How to write Selenium to press the load "50 More" button in IMDB until all data is shown

82 Views Asked by At

I'm trying to scrape data from IMDB for some analysis. I'm new to Python and Selenium.

What I hope to achieve is to let Selenium click on the load "50 more" button at the bottom of the page until all the data is loaded properly. Right now it doesn't do anything.

This is the URL I wish to do it on:

https://www.imdb.com/search/title/?title_type=tv_series&release_date=2016-01-01,2024-12-01&sort=release_date,desc&countries=KR

This is my current code:

from selenium import webdriver
from selenium.webdriver.common.by import By
from selenium.webdriver.support.ui import WebDriverWait
from selenium.webdriver.support import expected_conditions as EC

url = "https://www.imdb.com/search/title/?title_type=tv_series&release_date=2016-01-01,2024-12-01&sort=release_date,desc&countries=KR"

driver = webdriver.Chrome()
driver.get(url)

try:
    while True:
        try:
            # Wait for the "Load More" button to be clickable
            more_button = WebDriverWait(driver, 10).until(
            EC.element_to_be_clickable((By.XPATH, '//button[contains(@class, "ipc-see-more__button")]'))
            )

            # Click on the "Load More" button
            more_button.click()

            # Wait for some time to allow the page to load more data
            driver.implicitly_wait(5)

        except TimeoutException:
            # If the "Load More" button is not found, break out of the loop
            break

finally:
    # Close the webdriver
    driver.quit()

I'm not sure if the XPATH and classes are correct but I have tried multiple variations with no success.
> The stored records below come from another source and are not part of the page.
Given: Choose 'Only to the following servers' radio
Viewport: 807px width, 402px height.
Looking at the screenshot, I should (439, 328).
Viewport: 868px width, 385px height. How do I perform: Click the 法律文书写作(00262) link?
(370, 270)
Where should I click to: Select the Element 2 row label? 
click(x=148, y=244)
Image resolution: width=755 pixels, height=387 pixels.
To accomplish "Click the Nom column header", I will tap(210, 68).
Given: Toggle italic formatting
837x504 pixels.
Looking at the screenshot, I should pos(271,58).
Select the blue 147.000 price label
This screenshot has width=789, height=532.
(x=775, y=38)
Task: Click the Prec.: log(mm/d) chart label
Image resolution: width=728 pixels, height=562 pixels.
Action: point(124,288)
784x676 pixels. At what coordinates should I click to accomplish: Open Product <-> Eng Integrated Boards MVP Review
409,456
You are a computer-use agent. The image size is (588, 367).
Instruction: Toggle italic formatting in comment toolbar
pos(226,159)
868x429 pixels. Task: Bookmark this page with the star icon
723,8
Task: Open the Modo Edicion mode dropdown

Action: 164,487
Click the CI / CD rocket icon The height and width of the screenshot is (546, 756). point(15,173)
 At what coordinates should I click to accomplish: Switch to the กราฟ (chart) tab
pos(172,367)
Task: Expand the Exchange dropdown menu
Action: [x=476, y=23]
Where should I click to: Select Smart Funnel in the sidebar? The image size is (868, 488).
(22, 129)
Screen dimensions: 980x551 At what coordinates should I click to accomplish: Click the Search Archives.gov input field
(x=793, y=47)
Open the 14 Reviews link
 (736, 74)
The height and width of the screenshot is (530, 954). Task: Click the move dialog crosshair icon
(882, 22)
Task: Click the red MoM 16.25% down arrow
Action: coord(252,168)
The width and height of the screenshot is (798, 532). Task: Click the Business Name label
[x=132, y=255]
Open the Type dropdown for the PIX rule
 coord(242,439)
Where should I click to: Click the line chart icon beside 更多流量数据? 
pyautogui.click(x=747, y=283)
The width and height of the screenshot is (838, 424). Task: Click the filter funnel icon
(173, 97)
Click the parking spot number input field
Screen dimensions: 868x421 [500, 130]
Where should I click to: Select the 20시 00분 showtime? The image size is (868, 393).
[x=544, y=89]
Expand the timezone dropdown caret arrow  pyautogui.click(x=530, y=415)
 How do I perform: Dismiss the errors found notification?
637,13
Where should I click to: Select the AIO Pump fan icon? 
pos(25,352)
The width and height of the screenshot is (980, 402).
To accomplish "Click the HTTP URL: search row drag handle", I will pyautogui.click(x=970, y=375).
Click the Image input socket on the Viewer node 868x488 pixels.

I used the following class name before:

more_button = WebDriverWait(driver, 10).until(
        EC.element_to_be_clickable((By.CLASS_NAME, "ipc-see-more__text"))
)

I'm expecting to make Selenium click on the load 50 More button until it can't find any more to press. Hence making all the data available in 1 page.

1

There are 1 best solutions below

0
sashkins On

You have a number of total movies on the screen, so you can use it to figure out how many iterations you need.

Then you can start a loop with X iterations, where X is the total number of movies, and collect the data from visible elements while expanding 50 more records until all records are collected.

The following code works for me:

from selenium import webdriver
from selenium.common import TimeoutException
from selenium.webdriver.common.by import By
from selenium.webdriver.support import expected_conditions as EC
from selenium.webdriver.support.wait import WebDriverWait

driver = webdriver.Chrome()
driver.maximize_window()
wait = WebDriverWait(driver, 10)
short_wait = WebDriverWait(driver, 5)

try:
    driver.get(
        "https://www.imdb.com/search/title/?title_type=tv_series&release_date=2016-01-01,2024-12-01&sort=release_date,desc&countries=KR"
    )

    # get number of movies
    num_line = wait.until(EC.visibility_of_element_located(
        (By.XPATH, "//div[contains(@class, 'ipc-page-grid__item')]/div[contains(text(), ' of ')]"))
    ).text.split("of")[1].replace(",", "").strip()
    num_str = ""
    for char in num_line:
        if not char.isdigit():
            break
        num_str += char
    total_num = int(num_str)

    # collect movies
    iteration = 0
    last_movie_index = 0
    collected_movies = []
    while len(collected_movies) != total_num:
        if iteration > (total_num / 50) + 1:
            raise RuntimeError("Too many iterations")

        displayed_movies = wait.until(EC.visibility_of_all_elements_located(
            (By.XPATH, "//li[contains(@class, 'ipc-metadata-list-summary-item')]")
        ))
        for i in range(last_movie_index, len(displayed_movies)):
            el = wait.until(
                EC.visibility_of_element_located(
                    (By.XPATH, f"(//li[contains(@class, 'ipc-metadata-list-summary-item')])[{i + 1}]")
                )
            )

            # your parsing logic goes here
            # your parsing logic goes here
            # your parsing logic goes here

            name = el.find_element(By.XPATH, './/h3').text
            collected_movies.append(name)
            print("Collected:", name)

        # click show more (if needed)
        last_movie_index = len(collected_movies)
        if last_movie_index != total_num:
            try:
                show_more_btn = wait.until(EC.element_to_be_clickable(
                    (By.XPATH, f"//button[contains(@class, 'ipc-see-more__button')]")
                ))
                driver.execute_script("arguments[0].click();", show_more_btn)
                wait.until(EC.invisibility_of_element_located(
                    (By.XPATH, f"//button[contains(@class, 'ipc-see-more__button') and @disabled]")
                ))
                driver.execute_script("window.scrollTo(0, document.body.scrollHeight);")
            except TimeoutException:
                pass

        iteration += 1
finally:
    driver.quit()

However, I'd recommend you learn about GraphQL in order to use requests for your scrapping (it will be much faster than using UI).